This discussion has been locked.
You can no longer post new replies to this discussion. If you have a question you can start a new discussion

Text Analytics - PDF - Regex Issue

Hey

I'm new to Regex but working my way through,
I have the correct syntax i need to find certain words when testing with a text file, but when i use it on the PDF it will not work,
Must be an issue with Columns or spacing etc.

i was wondering if someone could point me in the right direction of how i could get it to find the Value.
In the attachment bellow, it would be '0.27'

{
    "targetName": " Total Ex GST",
    "documentContentPattern": "(Total Charges Excluding GST:\s*\$(?<value>(\d{1,3}(\,\d{3})*|(\d+))(\.\d{2})?$))",
    "Comment": "",
    "enabled": true
}


Also, could i get this to map to a Property Field that was set to Number (real)

  • Hi Pete
    Your PDF is probably designed using some sort of forms. To ours eyes the line your are attempting to analyze looks like one continuous line but actually it is two contiguous fields. Therefor the computer might read it differently. Try to mark the text in the PDF and copy it to e.g. Notepad. You will probably get the text part in one line and the amount in the next line. If so you will have to adjust your reqex accordingly.
    Last I checked it was not possible to map results to number fields (don't know why). You can map it to a text field.
  • Hey

    Yeah that's what i'm thinking is happening. in notepadd ++ its showing as just 1xspace but i'm sure that's wrong.

    Would you know the Regex needed to search across the box?

    cheers
  • If my assumption is correct you can insert \r\n (Carriage Return & New Line) in the regex.
    I have successfully tested a simplified version of your regex i Regex Hero:
    (Total Charges Excluding GST:\s*\r\n\044(?\d+\056\d{2}))

    Notice that I have replaced your \$ with \044 and your \. with \056
    Those are the 3 digit Octal codes for the characters in the ASCII table.

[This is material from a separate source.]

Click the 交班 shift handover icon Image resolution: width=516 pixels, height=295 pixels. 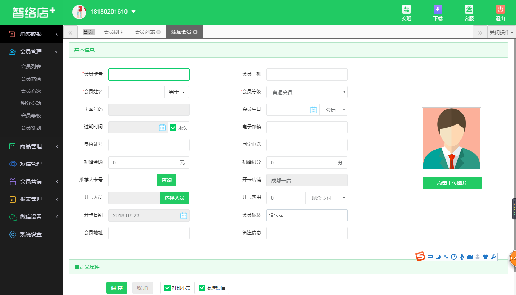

    Just had a another go at my own vault. Can confirm that Analytics still won't deliver input to Number type properties, it only works on Text type properties.
    Also noticed that parts of my invoices are read column by column, so in my case I got 2 labels and then 2 amounts.
    And even though there were CR-LF characters in text when copied to Notepad it was not necessary to include \r\n in my regex as long as I had \s* in stead. Apparently \r\n are considered to be white-space characters.
  • thanks for that,
    im using Expresso to test and your \r\n was what i was needing.
    thanks allot.

    Quick Question, It seems like M-Files doesnt need the \s (\s) to show a space between words, is this correct?

    Expresso
    (Total\sCharges\sExcluding\sGST:\s*\r\n\044(?\d+\056\d{2}))

    M-Files
    (Total Charges Excluding GST:\s*\r\n\044(?\d+\056\d{2}))

    cheers
  • If - like in your case - you have a predefined text with spaces in it, then you can just include those spaces in the text as shown in your bottom example.
    \s will match any "white-space" character which can be space, tab, carriage return or new line etc.
    \s* will match zero or more characters, \s+ will match 1 or more characters.
  • Your a legend mate, thank you very much